Duruşmaya, sanık Cem Garipoğlu'nun amcası Hayyam Garipoğlu ve eşi ile Cem Garipoğlu'nun avukatı Aytekin Kaya katıldı.
Avukat Kaya savunmasında, yerel mahkemenin, Cem Garipoğlu'nun Münevver Karabulut'u tasarlayarak öldürdüğü iddiasıyla hüküm kurduğunu hatırlatarak, Cem Garipoğlu ile Münevver Karabulut arasında bilgisayar ortamında yapılan görüşmelerde olay günü buluşmalarıyla ilgili diyalogların irdelenmesini istedi.
Bu yazışmalarda ''iki genç çocuğun nasıl buluşacaklarının'' anlatıldığını ifade eden Kaya, yerel mahkemenin Cem Garipoğlu'nun yazdığı ''Müthiş planlar içindeyim'' şeklindeki ifadesini, ''öldürmeyi önceden düşündüğü'' şeklinde yorumladığını söyledi. Kaya, ''Ama mesajların tümü incelendiğinde mesajların sonuna doğru 'Sana sımsıkı sarılacağım, sofra kuracağım' şeklinde çocukça yazışmalar var. Yazışmaların tümüne bakıldığında olayın tasarlama olmadığı görülecektir'' diye konuştu.
Yerel mahkemenin, Cem Garipoğlu'nun Münevver Karabulut'u ''canavarca bir hisle ve eziyet ederek öldürmek'' suçundan hüküm kurduğunu da anımsatan Kaya, olayda kullanılan testerenin önceden alındığı iddialarının da gerçek olmadığını savundu.
''Aniden gelişen tahrik altında''
Kaya, testerenin satın alındığı saatin satış fişinde belli olduğunu, nalbur beyanları ve Cem Garipoğlu'nu taşıyan taksi şoförünün beyanlarının da testerenin cinayetten sonra alındığını gösterdiğini iddia ederek, ''Müvekkilim aniden gelişen tahrik altında cinayeti işlemiş ve sonra cesetten kurtulmak için başı gövdeden ayırmıştır. Eziyet ve canavarca hisle hareket etmemiştir'' dedi.
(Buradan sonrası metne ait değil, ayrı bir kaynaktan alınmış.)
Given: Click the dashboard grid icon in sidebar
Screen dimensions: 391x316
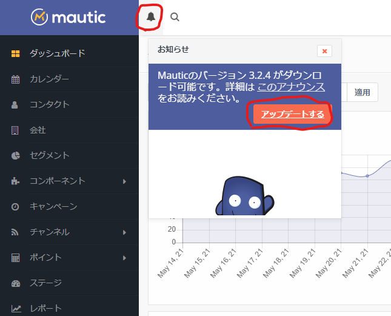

Münevver Karabulut'un olay günü genç bir teğmenle cep telefonundan mesajlaştığını, bu mesajların savcılık tarafından dosyaya konulduğunu anlatan Kaya, Cevahir adlı bu kişinin ifadesinin talimatla alındığını kaydetti. Kaya, Cevahir adlı kişinin ifadesinde, Münevver Karabulut ile Sarımsaklı plajında tanıştığını, birkaç gün arkadaşlık yaptığını, sonradan İstanbul'a geldiğinde de Karabulut'a mesaj çekerek buluşmak istediğini belirttiğini aktardı.
Bu kişinin ifadesinde ayrıca, Münevver Karabulut'un kendisine 'Erkek arkadaşımla buluşacağım, gelemem' şeklinde cevap yazdığını, ikili arasında geçen diğer sekiz mesajı ise hatırlamadığını söylediğini kaydeden Kaya, ''İki genç arasında flört olması mümkün. Genç teğmen bir centilmen olarak ve davada adının geçmemesini istediği için mesajları hatırlamadığını söyleyebilir. Müvekkilim Cem Garipoğlu ise Münevver Karabulut ile bu kişi arasında geçen mesajlardan 'Sevgili ilişkisini gördüm, kendimi kaybettim' diyor'' diye konuştu.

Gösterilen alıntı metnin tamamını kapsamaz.